TASK PROMPT:
What is needed is an exact transcription of the line containing "The width and" and every line after it through the end of the entries below, with no pictures.

Stored records:
»»
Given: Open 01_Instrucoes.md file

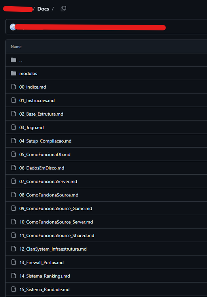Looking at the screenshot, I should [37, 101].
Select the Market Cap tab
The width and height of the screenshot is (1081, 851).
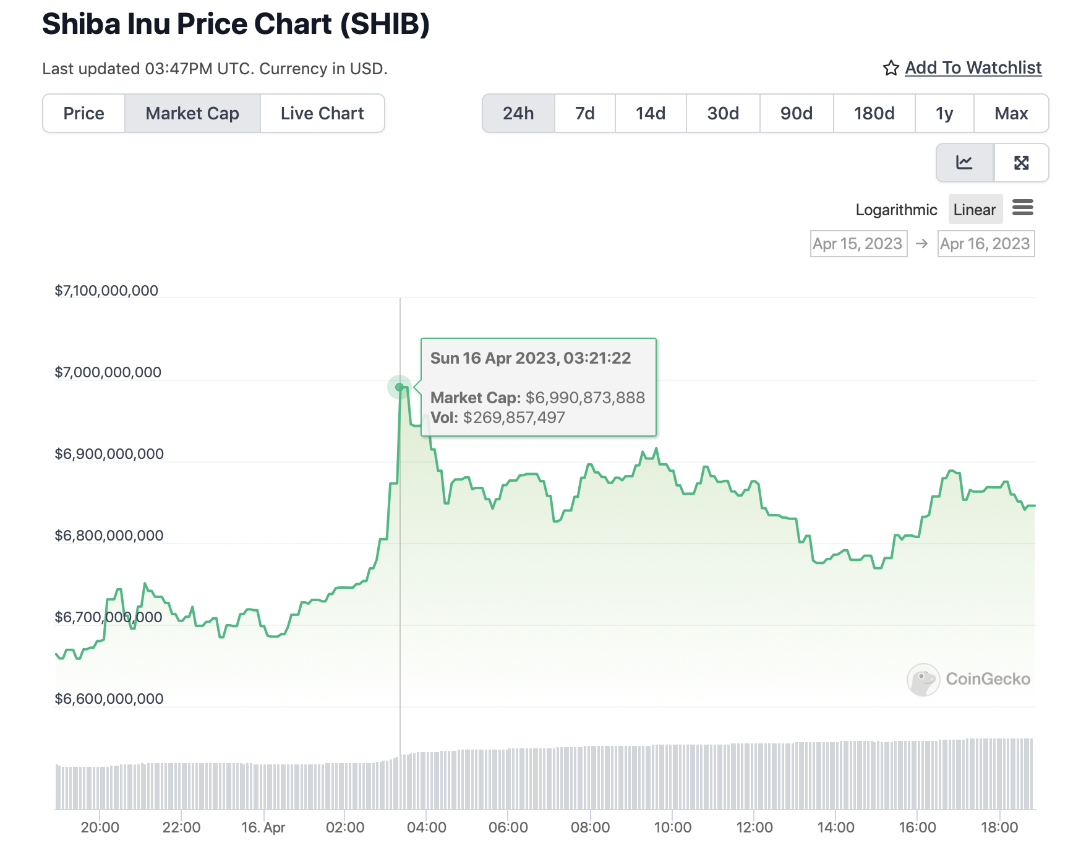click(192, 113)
««
RESPONSE AREA:
The width and height of the screenshot is (1081, 851).
click(192, 113)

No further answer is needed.